彼には時間稼ぎをしてもらわないと困るんですよね。
だからでしょう? 外に出るのを止めなかったのは」
――ミカエリスが裏切るのを分かっていて、外に出したのは。
「そろそろ終わりにしましょう。ね、シャルロットさん。もう少しで脱出用の魔法陣が……シャルロットさん?」
ざあざあと音を立てて降り始める雨に息を止められたかのように、シャルロットは口元に手を当て、体を縮こまらせた。自然と指に力が入る。
「どうしたんです!」
痛みに耐えるようにうずくまるシャルロットの様子に慌てて、ジークハルトは駆け寄った。崩れるように揺らいで倒れる彼女を抱きとめ、名前を呼ぶ。

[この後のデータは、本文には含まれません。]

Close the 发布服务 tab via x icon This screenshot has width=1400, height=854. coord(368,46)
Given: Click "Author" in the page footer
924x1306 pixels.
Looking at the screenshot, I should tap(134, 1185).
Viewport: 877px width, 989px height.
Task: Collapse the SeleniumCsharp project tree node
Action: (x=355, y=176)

窓を叩きつけるように激しく降る雨はそんな彼の声もかき消していく。
折角薬ができたというのにね。約束は守れないけれど、
彼女の指先にナイフで切りつけられたような痛みが走った。思わず顔をしかめ、ぎゅっと自分で自分を抱きしめる。
でもこれで全て終わるから。
もうすぐ、記憶が飛んでしまう。別のものの思考に支配されそうになり、目を瞑った。
ああ、あの人は泣いているのだろうか。
「どうなっているんですか! 僕だけ助かるなんて、そんなことっ!」
その晩、暗闇と雨をまばゆい光が煌々と照らし、漆黒のドラゴンが空へと舞い上がるのが目撃された。そして、その存在は遠い空へと消えていった。